Data shown:
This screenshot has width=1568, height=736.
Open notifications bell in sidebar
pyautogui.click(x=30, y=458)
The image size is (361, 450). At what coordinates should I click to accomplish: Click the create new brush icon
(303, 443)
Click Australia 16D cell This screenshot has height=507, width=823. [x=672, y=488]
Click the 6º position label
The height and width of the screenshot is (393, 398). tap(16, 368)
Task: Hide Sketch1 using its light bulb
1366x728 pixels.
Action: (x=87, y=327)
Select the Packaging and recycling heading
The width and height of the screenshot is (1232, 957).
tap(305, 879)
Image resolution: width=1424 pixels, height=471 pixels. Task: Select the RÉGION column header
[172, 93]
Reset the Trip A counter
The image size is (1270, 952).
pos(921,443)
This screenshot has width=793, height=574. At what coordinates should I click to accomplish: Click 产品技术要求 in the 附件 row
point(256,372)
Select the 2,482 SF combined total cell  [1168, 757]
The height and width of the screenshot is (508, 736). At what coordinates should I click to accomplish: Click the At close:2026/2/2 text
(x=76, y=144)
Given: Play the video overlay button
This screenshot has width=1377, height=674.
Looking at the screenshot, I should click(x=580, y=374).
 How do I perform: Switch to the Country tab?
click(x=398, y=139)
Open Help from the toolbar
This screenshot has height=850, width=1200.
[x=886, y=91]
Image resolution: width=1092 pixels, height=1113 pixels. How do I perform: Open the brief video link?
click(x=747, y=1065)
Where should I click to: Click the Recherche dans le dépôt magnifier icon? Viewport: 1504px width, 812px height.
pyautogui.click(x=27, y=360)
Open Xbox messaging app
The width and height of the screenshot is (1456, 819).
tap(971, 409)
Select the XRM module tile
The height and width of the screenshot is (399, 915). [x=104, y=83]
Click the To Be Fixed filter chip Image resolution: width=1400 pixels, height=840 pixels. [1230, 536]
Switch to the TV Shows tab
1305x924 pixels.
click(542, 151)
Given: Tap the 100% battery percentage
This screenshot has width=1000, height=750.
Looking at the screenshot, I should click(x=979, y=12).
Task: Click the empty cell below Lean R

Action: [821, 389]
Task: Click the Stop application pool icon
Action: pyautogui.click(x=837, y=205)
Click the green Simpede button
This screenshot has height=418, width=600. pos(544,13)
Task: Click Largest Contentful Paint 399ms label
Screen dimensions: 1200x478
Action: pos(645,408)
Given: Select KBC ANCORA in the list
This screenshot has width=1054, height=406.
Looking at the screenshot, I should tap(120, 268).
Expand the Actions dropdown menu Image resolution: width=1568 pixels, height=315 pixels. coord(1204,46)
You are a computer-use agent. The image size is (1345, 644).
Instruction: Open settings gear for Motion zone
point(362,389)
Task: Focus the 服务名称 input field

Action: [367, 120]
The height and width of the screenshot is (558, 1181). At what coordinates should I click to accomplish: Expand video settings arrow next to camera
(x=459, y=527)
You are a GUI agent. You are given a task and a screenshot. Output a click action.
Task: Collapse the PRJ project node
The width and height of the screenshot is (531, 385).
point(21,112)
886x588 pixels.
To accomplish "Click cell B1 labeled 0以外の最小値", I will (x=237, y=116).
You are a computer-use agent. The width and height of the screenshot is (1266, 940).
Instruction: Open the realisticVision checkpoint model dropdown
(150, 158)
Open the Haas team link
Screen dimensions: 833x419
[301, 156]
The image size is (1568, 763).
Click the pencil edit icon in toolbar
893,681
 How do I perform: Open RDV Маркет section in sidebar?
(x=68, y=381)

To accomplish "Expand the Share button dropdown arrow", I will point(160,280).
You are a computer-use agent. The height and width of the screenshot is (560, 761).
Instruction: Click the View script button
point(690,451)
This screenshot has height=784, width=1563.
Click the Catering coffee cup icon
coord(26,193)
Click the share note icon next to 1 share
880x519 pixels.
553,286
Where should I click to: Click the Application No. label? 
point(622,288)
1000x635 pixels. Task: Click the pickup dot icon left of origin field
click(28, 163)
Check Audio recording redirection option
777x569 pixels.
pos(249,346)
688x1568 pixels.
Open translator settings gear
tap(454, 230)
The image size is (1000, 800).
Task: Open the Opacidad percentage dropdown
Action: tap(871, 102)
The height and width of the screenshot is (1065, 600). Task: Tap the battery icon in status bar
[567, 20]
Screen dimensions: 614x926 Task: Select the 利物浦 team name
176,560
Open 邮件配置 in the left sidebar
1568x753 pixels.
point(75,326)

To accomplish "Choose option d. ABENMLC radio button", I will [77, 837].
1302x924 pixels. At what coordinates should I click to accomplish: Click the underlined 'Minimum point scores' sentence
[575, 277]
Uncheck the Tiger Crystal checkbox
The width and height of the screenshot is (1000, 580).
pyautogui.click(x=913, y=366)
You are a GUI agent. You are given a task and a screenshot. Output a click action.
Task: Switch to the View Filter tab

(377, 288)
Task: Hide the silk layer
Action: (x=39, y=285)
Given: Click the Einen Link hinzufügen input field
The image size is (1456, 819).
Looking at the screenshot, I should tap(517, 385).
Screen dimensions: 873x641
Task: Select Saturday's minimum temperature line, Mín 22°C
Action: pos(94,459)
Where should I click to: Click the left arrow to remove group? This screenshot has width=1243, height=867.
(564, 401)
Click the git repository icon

Your instructions:
Restate every line of the listing word for word.

Final answer:
This screenshot has width=1568, height=736.
Open notifications bell in sidebar
pyautogui.click(x=30, y=458)
The image size is (361, 450). At what coordinates should I click to accomplish: Click the create new brush icon
(303, 443)
Click Australia 16D cell This screenshot has height=507, width=823. [x=672, y=488]
Click the 6º position label
The height and width of the screenshot is (393, 398). tap(16, 368)
Task: Hide Sketch1 using its light bulb
1366x728 pixels.
Action: (x=87, y=327)
Select the Packaging and recycling heading
The width and height of the screenshot is (1232, 957).
tap(305, 879)
Image resolution: width=1424 pixels, height=471 pixels. Task: Select the RÉGION column header
[172, 93]
Reset the Trip A counter
The image size is (1270, 952).
pos(921,443)
This screenshot has width=793, height=574. At what coordinates should I click to accomplish: Click 产品技术要求 in the 附件 row
point(256,372)
Select the 2,482 SF combined total cell  [1168, 757]
The height and width of the screenshot is (508, 736). At what coordinates should I click to accomplish: Click the At close:2026/2/2 text
(x=76, y=144)
Given: Play the video overlay button
This screenshot has width=1377, height=674.
Looking at the screenshot, I should click(x=580, y=374).
 How do I perform: Switch to the Country tab?
click(x=398, y=139)
Open Help from the toolbar
This screenshot has height=850, width=1200.
[x=886, y=91]
Image resolution: width=1092 pixels, height=1113 pixels. How do I perform: Open the brief video link?
click(x=747, y=1065)
Where should I click to: Click the Recherche dans le dépôt magnifier icon? Viewport: 1504px width, 812px height.
pyautogui.click(x=27, y=360)
Open Xbox messaging app
The width and height of the screenshot is (1456, 819).
tap(971, 409)
Select the XRM module tile
The height and width of the screenshot is (399, 915). [x=104, y=83]
Click the To Be Fixed filter chip Image resolution: width=1400 pixels, height=840 pixels. [1230, 536]
Switch to the TV Shows tab
1305x924 pixels.
click(542, 151)
Given: Tap the 100% battery percentage
This screenshot has width=1000, height=750.
Looking at the screenshot, I should click(x=979, y=12).
Task: Click the empty cell below Lean R

Action: [821, 389]
Task: Click the Stop application pool icon
Action: pyautogui.click(x=837, y=205)
Click the green Simpede button
This screenshot has height=418, width=600. pos(544,13)
Task: Click Largest Contentful Paint 399ms label
Screen dimensions: 1200x478
Action: pos(645,408)
Given: Select KBC ANCORA in the list
This screenshot has width=1054, height=406.
Looking at the screenshot, I should tap(120, 268).
Expand the Actions dropdown menu Image resolution: width=1568 pixels, height=315 pixels. coord(1204,46)
You are a computer-use agent. The image size is (1345, 644).
Instruction: Open settings gear for Motion zone
point(362,389)
Task: Focus the 服务名称 input field

Action: [367, 120]
The height and width of the screenshot is (558, 1181). At what coordinates should I click to accomplish: Expand video settings arrow next to camera
(x=459, y=527)
You are a GUI agent. You are given a task and a screenshot. Output a click action.
Task: Collapse the PRJ project node
The width and height of the screenshot is (531, 385).
point(21,112)
886x588 pixels.
To accomplish "Click cell B1 labeled 0以外の最小値", I will (x=237, y=116).
You are a computer-use agent. The width and height of the screenshot is (1266, 940).
Instruction: Open the realisticVision checkpoint model dropdown
(150, 158)
Open the Haas team link
Screen dimensions: 833x419
[301, 156]
The image size is (1568, 763).
Click the pencil edit icon in toolbar
893,681
 How do I perform: Open RDV Маркет section in sidebar?
(x=68, y=381)

To accomplish "Expand the Share button dropdown arrow", I will point(160,280).
You are a computer-use agent. The height and width of the screenshot is (560, 761).
Instruction: Click the View script button
point(690,451)
This screenshot has height=784, width=1563.
Click the Catering coffee cup icon
coord(26,193)
Click the share note icon next to 1 share
880x519 pixels.
553,286
Where should I click to: Click the Application No. label? 
point(622,288)
1000x635 pixels. Task: Click the pickup dot icon left of origin field
click(28, 163)
Check Audio recording redirection option
777x569 pixels.
pos(249,346)
688x1568 pixels.
Open translator settings gear
tap(454, 230)
The image size is (1000, 800).
Task: Open the Opacidad percentage dropdown
Action: tap(871, 102)
The height and width of the screenshot is (1065, 600). Task: Tap the battery icon in status bar
[567, 20]
Screen dimensions: 614x926 Task: Select the 利物浦 team name
176,560
Open 邮件配置 in the left sidebar
1568x753 pixels.
point(75,326)

To accomplish "Choose option d. ABENMLC radio button", I will [77, 837].
1302x924 pixels. At what coordinates should I click to accomplish: Click the underlined 'Minimum point scores' sentence
[575, 277]
Uncheck the Tiger Crystal checkbox
The width and height of the screenshot is (1000, 580).
pyautogui.click(x=913, y=366)
You are a GUI agent. You are given a task and a screenshot. Output a click action.
Task: Switch to the View Filter tab

(377, 288)
Task: Hide the silk layer
Action: (x=39, y=285)
Given: Click the Einen Link hinzufügen input field
The image size is (1456, 819).
Looking at the screenshot, I should tap(517, 385).
Screen dimensions: 873x641
Task: Select Saturday's minimum temperature line, Mín 22°C
Action: pos(94,459)
Where should I click to: Click the left arrow to remove group? This screenshot has width=1243, height=867.
(564, 401)
Click the git repository icon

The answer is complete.